Genetic and functional analyses of the lgtH gene, a member of the β-1,4-galactosyltransferase gene family in the genus Neisseria

Abstract

Lipooligosaccharide (LOS) is a major virulence factor of the pathogenic Neisseria. Three galactosyltransferase genes, lgtB, lgtE and lgtH, responsible for the biosynthesis of LOS oligosaccharide chains, were analysed in five Neisseria species. The function of lgtH in Neisseria meningitidis 6,275 was determined by mutagenesis and chemical characterization of the parent and mutant LOS chains.
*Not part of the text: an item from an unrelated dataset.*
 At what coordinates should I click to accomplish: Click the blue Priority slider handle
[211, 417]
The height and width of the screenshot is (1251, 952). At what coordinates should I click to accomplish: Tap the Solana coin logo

The chemical characterization included SDS-PAGE, immunoblot, hexose and mass spectrometry analyses. Compared with the parent LOS, the mutant LOS lacked galactose, and its oligosaccharide decreased by three or four sugar units in matrix-assisted laser desorption ionization (MALDI)-MS analysis. The results show that lgtH encodes a beta-1,4-galactosyltransferase, and that the glucose moiety linked to heptose (Hep) in the alpha chain is the acceptor site in the biosynthesis of Neisseria LOS. To understand the sequence diversity and relationships of lgtB, lgtE and lgtH, the entire lgt-1 locus was further sequenced in three N. meningitidis strains and three commensal Neisseria strains, and compared with the previously reported lgt genes from Neisseria species. Comparison of the protein sequences of the three enzymes LgtB, LgtE and LgtH showed a conserved N-terminal region, and a highly variable C-terminal region, suggesting functional constraint for substrate and acceptor specificity, respectively. The analyses of allelic variation and evolution of 23 lgtB, 12 lgtE and 14 lgtH sequences revealed a distinct evolutionary history of these genes in Neisseria. For example, the splits graph of lgtE displayed a network evolution, indicating frequent DNA recombination, whereas splits graphs of lgtB and lgtH displayed star-tree-like evolution, indicating the accumulation of point mutations. The data presented here represent examples of the evolution and variation of prokaryotic glycosyltransferase gene families. These imply the existence of multiple enzyme isoforms for biosynthesis of a great diversity of oligosaccharides in nature.